*ТЕКСТ СТРАНИЦЫ:*

Странные Петли в правительстве



Даглас Хофштадтер «Гедель, Эшер, Бах: эта бесконечная гирлянда»

ГЛАВА XX: Странные Петли или Запутанные Иерархии (фрагменты)

Могут ли машины быть оригинальными?

…я описал удачную шашечную программу Артура Самуэля, которая была способна обыграть своего создателя. Интересно послушать, что говорит по поводу компьютеров и оригинальности сам автор этой программы. Следующие отрывки взяты из опровержения на статью Норберта Винера, написанного Самуэлем в 1960 году.

«Я убежден в том, что машины не могут быть оригинальными в том смысле, какой вложил в это понятие Винер, когда он написал: «Машины могут превосходить некоторые ограничения их создателей и уже это делают. Благодаря этому, они могут быть одновременно эффективными и опасными» … Машина — это не вызванный из бутылки джинн; она не работает с помощью магии. У нее нет собственной воли, и, вопреки тому, что говорит Винер, из нее не выходит ничего, что не было бы в нее заложено (исключая, разумеется, редкие случаи поломок). «Намерения», которые выказывает машина, на самом деле являются намерениями человека-программиста, оговоренными заранее, или же вторичными намерениями, выведенными из первых согласно правилам, установленным тем же программистом. Мы можем даже, подобно Винеру, предвидеть некий высший уровень абстракции, на котором программа не только будет модифицировать вторичные намерения, но и правила, используемые для их деривации — или же будет варьировать способы самой этой модификации… и так далее. Можно даже вообразить, что машина сумеет построить другую машину с улучшенными возможностями. Однако — и это важно помнить — машина не может и не будет проделывать ничего подобного, пока в нее не введут соответствующие инструкции. Существует и логически должен всегда существовать пробел между (i) любым конечным продуктом разработки человеческих желаний и (ii) развитием в машине ее собственной воли. Думать иначе — значит либо верить в магию или считать, что человеческая свободная воля — это иллюзия и что человеческие действия так же механистичны, как и действия машины. Может быть, и статья Винера и мое опровержение были механистически предопределены — но я отказываюсь в это верить».

…Самуэль основывает свой аргумент против машинного сознания (или воли) на понятии, что любое механическое проявление воли с необходимостью потребует бесконечного регресса. …даже простейшее рассуждение не может быть проведено без обращения к неким правилам высшего уровня, разрешающим данное рассуждение. Но поскольку это, в свою очередь, тоже шаг рассуждения, то приходится обращаться к правилам еще более высокого уровня — и так далее. Заключение: рассуждения приводят к бесконечному регрессу.

Разумеется, в доводах Самуэля есть ошибка…Чтобы показать, в чем эта ошибка, я сыграю роль «адвоката дьявола», пытаясь доказать точку зрения, противоположную моей собственной. Вот мои «дьявольские» заключения.

*ИЗВЛЕЧЕННЫЕ ДАННЫЕ:*

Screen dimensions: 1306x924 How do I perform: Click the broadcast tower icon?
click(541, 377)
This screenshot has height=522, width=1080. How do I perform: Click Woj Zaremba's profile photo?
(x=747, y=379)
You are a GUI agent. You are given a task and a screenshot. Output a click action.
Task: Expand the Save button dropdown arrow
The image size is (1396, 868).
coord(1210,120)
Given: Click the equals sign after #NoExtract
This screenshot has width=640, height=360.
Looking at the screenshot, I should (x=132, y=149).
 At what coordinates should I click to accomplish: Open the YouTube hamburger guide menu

*ЗАДАНИЕ A:*
Перепишите дословно часть текста о машинной оригинальности от «Странные Петли в» до «Запутанные Иерархии (фрагменты)».
*ЗАДАНИЕ B:*
Сократите абзац текста о машинной оригинальности, начинающийся словами «…Самуэль основывает свой аргумент», сохранив его главные мысли.
*ЗАДАНИЕ C:*
Допишите текст о машинной оригинальности, начиная сразу после его последнего предложения.
Записи — отдельный материал, с текстом они не связаны.

*ИТОГОВЫЙ ОТВЕТ A:*
Странные Петли в правительстве



Даглас Хофштадтер «Гедель, Эшер, Бах: эта бесконечная гирлянда»

ГЛАВА XX: Странные Петли или Запутанные Иерархии (фрагменты)

*ИТОГОВЫЙ ОТВЕТ B:*
Самуэль выступает против машинного сознания (или воли). Его довод: любое механическое проявление воли неизбежно потребует бесконечного регресса. Даже простейшее рассуждение опирается на правила высшего уровня, которые его разрешают. Обращение к этим правилам тоже является шагом рассуждения и требует правил еще более высокого уровня, и так далее. Отсюда вывод, что рассуждения ведут к бесконечному регрессу.

*ИТОГОВЫЙ ОТВЕТ C:*
Заключение о том, что рассуждения невозможны, неприложимо к людям, поскольку всем известно, что людям все-таки удается проводить множество рассуждений, несмотря на все высшие уровни. Это показывает, что люди функционируют, не нуждаясь в правилах: Люди — это пример «неформальной системы». С другой стороны, этот аргумент действителен, когда мы применяем его против механических рассуждающих систем, поскольку они всегда подчиняются правилам. Такие системы не смогут начать работать, пока у них не будет мета-правил, указывающих им, когда применять правила, мета-мета-правил, говорящих, когда применять мета-правила, и так далее. Таким образом, мы можем заключить, что умение рассуждать не может быть воплощено в машине, — это исключительно человеческая черта.

Где в этих доводах ошибка? В предположении, что машина не способна начать действовать без правила, говорящего ей, как это сделать. В действительности, машины обходят глупые эти возражения так же легко, как и люди, и по той же самой причине: как люди, так и машины сделаны из аппаратуры, которая действует сама по себе, согласно законам физики. Вовсе не надо опираться на «правила, говорящие, как использовать правила», поскольку правила низшего уровня — не имеющие никаких «мета» перед ними — встроены в саму аппаратуру и действуют самостоятельно.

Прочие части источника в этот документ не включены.